En la época que atravesamos, donde la red, espejito mágico, siempre está presta para ratificar que no hay tribu intelectual más maravillosa que aquella de la que formamos parte, esta idea de territorio neutro se tratará para muchos de una idea denigrada por relativista; ya que un territorio neutro no sería otra cosa que un lugar vendido, vacío de valor, un lugar que no toma partido. Nada más lejano de la realidad. Los bares -como la tolerancia- lejos de ser exponente de claudicación son un triunfo de la sabiduría, y no se erigen sino sobre la afirmación de ciertos principios que no pueden ser objeto de transacción. Uno de ellos, sin duda, es el de que para la alegría, como para toda buena causa, no puede reservarse nadie el derecho de admisión, frente a aquellos que honestamente quieran ejercerla y compartirla. Un lugar sectario no puede ser un bar. Será a lo sumo un club; no tendrá, en definitiva, ni la vis atractiva ni el prestigio moral de la fraternidad. Carecerá también de ese sano y encantador escepticismo hacia uno mismo y hacia la propia identidad, que es también imprescindible para que germine aquella virtud cívica de la inteligencia a la que llamamos sentido del humor.

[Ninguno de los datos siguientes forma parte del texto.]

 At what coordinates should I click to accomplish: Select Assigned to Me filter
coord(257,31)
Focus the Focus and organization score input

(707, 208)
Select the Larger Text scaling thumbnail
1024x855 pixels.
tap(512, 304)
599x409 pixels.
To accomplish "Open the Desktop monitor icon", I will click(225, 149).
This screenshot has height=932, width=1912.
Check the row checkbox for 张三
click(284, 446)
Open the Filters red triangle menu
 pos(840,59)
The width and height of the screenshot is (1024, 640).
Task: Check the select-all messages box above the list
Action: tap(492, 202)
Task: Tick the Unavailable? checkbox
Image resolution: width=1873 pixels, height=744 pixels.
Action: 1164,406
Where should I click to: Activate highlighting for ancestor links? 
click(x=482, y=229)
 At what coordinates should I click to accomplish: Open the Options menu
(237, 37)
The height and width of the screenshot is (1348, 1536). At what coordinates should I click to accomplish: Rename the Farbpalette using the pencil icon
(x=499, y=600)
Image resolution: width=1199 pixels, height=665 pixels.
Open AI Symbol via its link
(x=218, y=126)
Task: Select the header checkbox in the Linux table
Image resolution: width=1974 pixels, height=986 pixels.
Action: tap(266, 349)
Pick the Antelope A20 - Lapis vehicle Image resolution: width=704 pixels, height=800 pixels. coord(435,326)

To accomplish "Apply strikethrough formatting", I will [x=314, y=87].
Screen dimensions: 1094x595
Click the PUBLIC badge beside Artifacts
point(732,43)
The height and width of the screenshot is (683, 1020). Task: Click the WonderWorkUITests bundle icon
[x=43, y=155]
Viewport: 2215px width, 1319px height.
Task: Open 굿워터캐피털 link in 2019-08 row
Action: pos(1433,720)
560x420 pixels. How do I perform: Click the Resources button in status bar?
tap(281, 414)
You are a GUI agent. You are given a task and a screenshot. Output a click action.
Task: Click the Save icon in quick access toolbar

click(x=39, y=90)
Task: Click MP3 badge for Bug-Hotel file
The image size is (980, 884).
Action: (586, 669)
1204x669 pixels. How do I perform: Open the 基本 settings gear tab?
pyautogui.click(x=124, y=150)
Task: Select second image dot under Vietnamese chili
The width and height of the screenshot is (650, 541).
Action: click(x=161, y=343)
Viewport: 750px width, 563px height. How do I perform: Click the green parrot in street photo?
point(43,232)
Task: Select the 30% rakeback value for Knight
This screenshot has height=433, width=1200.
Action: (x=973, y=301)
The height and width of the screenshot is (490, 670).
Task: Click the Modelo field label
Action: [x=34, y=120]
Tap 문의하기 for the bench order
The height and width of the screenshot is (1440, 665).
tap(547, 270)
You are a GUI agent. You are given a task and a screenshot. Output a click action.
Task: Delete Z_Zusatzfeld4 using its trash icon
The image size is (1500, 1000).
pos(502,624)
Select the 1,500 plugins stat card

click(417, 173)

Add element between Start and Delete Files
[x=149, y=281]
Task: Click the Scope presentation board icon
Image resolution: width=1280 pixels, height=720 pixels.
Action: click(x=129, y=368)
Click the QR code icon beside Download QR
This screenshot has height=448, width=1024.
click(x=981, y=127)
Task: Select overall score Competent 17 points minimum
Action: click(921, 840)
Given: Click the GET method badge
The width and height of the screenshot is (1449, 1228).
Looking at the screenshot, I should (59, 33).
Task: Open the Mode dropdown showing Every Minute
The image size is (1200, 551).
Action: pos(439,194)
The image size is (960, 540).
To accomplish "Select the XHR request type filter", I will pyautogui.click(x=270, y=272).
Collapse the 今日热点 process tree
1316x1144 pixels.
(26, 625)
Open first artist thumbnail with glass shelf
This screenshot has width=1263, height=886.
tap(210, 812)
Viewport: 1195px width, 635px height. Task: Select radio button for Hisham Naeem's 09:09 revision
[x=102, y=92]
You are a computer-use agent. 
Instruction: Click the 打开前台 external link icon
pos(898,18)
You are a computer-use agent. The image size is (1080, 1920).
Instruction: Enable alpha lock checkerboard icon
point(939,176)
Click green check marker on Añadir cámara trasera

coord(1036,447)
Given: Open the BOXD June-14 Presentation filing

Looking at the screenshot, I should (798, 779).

Muchas causas nobles se han librado contra el puritanismo, por lo que no deja de ser una aporía que esas mismas causas puedan denigrarse en manos del propio celo puritano. Los lugares de la virtud política, lugares fraternales, no se conquistan para el narcisismo ideológico de sus hacedores, sino como hogar moral de pasión compartida entre el mayor número posible de diferentes. Y es que la grandeza de espíritu es incompatible con la aspiración al gueto vanidoso y al afán inquisidor. En definitiva, no hubiera sido digno de regentar un gran bar en la Alfalfa, aquel tabernero que, en vez de darme fraternalmente la bienvenida a su casa, me hubiera espetado, por ejemplo: la genealogía de mi oficio proviene de los cantineros de la vieja Híspalis, y mire bonito… usted no puede entrar aquí como uno más, con ese aspecto propio del hombre no romanizado.